I'm trying to understand what this test does exactly. This toy code
int _tmain(int argc, _TCHAR* argv[])
{
int i;
printf("%d", i);
return 0;
}
Compiles into this:
int _tmain(int argc, _TCHAR* argv[])
{
012C2DF0 push ebp
012C2DF1 mov ebp,esp
012C2DF3 sub esp,0D8h
012C2DF9 push ebx
012C2DFA push esi
012C2DFB push edi
012C2DFC lea edi,[ebp-0D8h]
012C2E02 mov ecx,36h
012C2E07 mov eax,0CCCCCCCCh
012C2E0C rep stos dword ptr es:[edi]
012C2E0E mov byte ptr [ebp-0D1h],0
int i;
printf("%d", i);
012C2E15 cmp byte ptr [ebp-0D1h],0
012C2E1C jne wmain+3Bh (012C2E2Bh)
012C2E1E push 12C2E5Ch
012C2E23 call __RTC_UninitUse (012C10B9h)
012C2E28 add esp,4
012C2E2B mov esi,esp
012C2E2D mov eax,dword ptr [i]
012C2E30 push eax
012C2E31 push 12C5858h
012C2E36 call dword ptr ds:[12C9114h]
012C2E3C add esp,8
012C2E3F cmp esi,esp
012C2E41 call __RTC_CheckEsp (012C1140h)
return 0;
012C2E46 xor eax,eax
}
012C2E48 pop edi
012C2E49 pop esi
012C2E4A pop ebx
012C2E4B add esp,0D8h
012C2E51 cmp ebp,esp
012C2E53 call __RTC_CheckEsp (012C1140h)
012C2E58 mov esp,ebp
012C2E5A pop ebp
012C2E5B ret
The 5 lines emphasized are the only ones removed by properly initializing the variable i. The lines 'push 12C2E5Ch, call __RTC_UninitUse' call the function that display the error box, with a pointer to a string containing the variable name ("i") as an argument.

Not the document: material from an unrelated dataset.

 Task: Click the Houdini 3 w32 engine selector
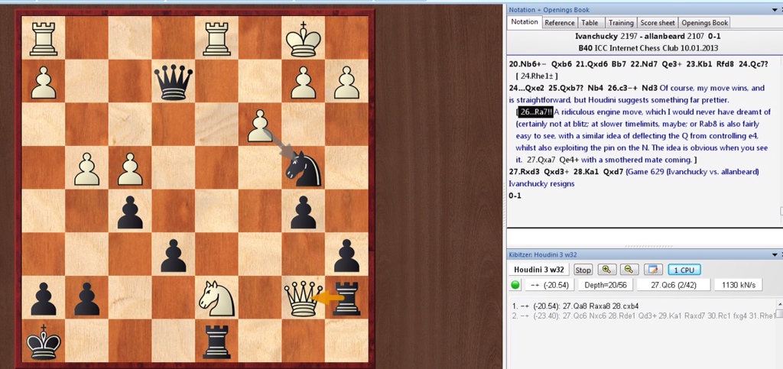pos(539,270)
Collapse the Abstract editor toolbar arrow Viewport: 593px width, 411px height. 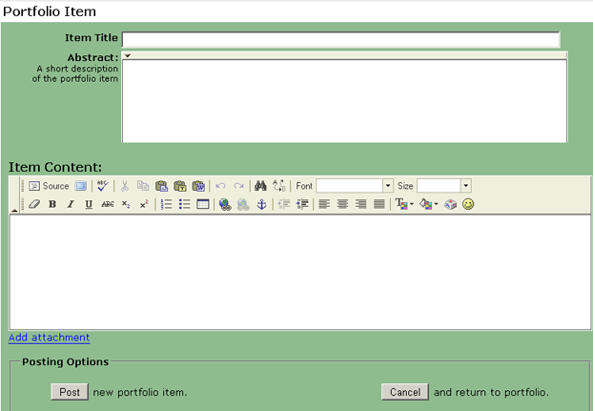[x=127, y=56]
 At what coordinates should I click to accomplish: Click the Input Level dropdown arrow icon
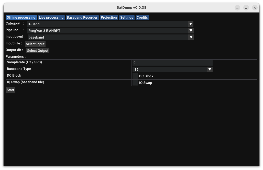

What I can't understand are the 3 lines that perform the actual test:
012C2E0E mov byte ptr [ebp-0D1h],0
012C2E15 cmp byte ptr [ebp-0D1h],0
012C2E1C jne wmain+3Bh (012C2E2Bh)
It would have seemed the compiler is probing the stack area of i (setting a byte to zero and immediately testing whether it's zero), just to be sure it isn't initialized somewhere it couldn't see during build. However, the probed address, ebp-0D1h, has little to do with the actual address of i.
Even worse, it seems if there were such an external (other thread?) initialization that did initialize the probed address but to zero, this test would still shout about the variable being uninitialized.
What's going on? Maybe the probe is meant for something entirely different, say to test if a certain byte is writable?